* Task: Copy out all lines from the material that contain the string "Sort".

== == ==

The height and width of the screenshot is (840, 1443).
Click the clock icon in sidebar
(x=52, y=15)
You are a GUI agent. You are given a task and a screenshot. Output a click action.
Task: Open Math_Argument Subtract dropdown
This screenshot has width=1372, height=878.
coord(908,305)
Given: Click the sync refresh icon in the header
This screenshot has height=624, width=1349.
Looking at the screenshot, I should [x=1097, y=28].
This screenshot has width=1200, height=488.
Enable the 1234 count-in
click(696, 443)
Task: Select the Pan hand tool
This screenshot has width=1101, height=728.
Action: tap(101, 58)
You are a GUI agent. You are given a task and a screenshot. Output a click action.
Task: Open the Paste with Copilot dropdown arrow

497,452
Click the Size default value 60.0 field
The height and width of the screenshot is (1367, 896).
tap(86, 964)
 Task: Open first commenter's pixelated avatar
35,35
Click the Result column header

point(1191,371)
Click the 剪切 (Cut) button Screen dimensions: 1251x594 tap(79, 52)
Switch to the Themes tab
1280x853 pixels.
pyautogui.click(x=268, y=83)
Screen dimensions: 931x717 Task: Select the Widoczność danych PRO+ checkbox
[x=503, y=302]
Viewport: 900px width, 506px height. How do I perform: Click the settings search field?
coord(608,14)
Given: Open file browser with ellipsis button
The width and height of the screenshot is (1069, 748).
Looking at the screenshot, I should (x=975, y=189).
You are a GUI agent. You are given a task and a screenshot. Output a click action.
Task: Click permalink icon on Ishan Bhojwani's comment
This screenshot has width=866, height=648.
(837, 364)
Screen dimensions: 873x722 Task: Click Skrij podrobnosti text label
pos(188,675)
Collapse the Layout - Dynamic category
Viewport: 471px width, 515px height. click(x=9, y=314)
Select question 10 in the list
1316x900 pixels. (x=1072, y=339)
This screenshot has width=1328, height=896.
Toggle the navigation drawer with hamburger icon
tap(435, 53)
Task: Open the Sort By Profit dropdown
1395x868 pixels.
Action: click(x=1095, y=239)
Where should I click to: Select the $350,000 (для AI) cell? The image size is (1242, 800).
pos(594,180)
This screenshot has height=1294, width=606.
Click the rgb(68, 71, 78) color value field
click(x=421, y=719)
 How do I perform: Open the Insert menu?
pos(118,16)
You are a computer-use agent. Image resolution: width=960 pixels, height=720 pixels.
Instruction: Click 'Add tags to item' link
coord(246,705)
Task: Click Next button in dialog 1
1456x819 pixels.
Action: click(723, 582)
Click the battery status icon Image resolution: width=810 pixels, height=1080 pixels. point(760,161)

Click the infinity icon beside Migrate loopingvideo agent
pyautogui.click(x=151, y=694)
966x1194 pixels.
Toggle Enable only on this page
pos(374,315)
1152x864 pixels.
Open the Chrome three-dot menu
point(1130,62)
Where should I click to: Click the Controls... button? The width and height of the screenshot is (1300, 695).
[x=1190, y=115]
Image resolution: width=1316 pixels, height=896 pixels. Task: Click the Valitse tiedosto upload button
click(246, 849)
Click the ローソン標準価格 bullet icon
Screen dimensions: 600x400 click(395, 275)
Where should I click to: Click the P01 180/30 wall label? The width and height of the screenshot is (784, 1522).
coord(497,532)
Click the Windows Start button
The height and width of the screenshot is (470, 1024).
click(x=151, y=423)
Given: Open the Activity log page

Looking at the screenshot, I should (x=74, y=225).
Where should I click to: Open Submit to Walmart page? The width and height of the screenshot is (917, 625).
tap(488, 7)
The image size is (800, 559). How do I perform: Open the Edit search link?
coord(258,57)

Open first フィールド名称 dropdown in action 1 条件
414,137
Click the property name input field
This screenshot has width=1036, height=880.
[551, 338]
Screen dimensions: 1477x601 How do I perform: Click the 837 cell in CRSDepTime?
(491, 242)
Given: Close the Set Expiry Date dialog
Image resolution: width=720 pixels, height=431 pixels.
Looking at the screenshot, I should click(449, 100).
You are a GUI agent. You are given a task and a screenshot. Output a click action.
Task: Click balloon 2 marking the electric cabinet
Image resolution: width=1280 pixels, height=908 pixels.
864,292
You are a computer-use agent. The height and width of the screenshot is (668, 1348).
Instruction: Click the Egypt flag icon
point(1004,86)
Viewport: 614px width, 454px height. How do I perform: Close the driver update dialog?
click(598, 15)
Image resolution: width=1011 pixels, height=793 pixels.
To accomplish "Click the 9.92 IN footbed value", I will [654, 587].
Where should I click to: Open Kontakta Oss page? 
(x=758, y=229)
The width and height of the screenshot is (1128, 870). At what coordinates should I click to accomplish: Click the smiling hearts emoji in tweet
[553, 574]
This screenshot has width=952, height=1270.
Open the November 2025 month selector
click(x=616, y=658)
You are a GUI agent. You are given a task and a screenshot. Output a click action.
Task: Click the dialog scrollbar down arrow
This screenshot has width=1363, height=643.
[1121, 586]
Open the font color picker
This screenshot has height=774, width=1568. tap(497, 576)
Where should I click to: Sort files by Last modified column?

== == ==

* Final answer:
Task: Open the Sort By Profit dropdown
Where should I click to: Sort files by Last modified column?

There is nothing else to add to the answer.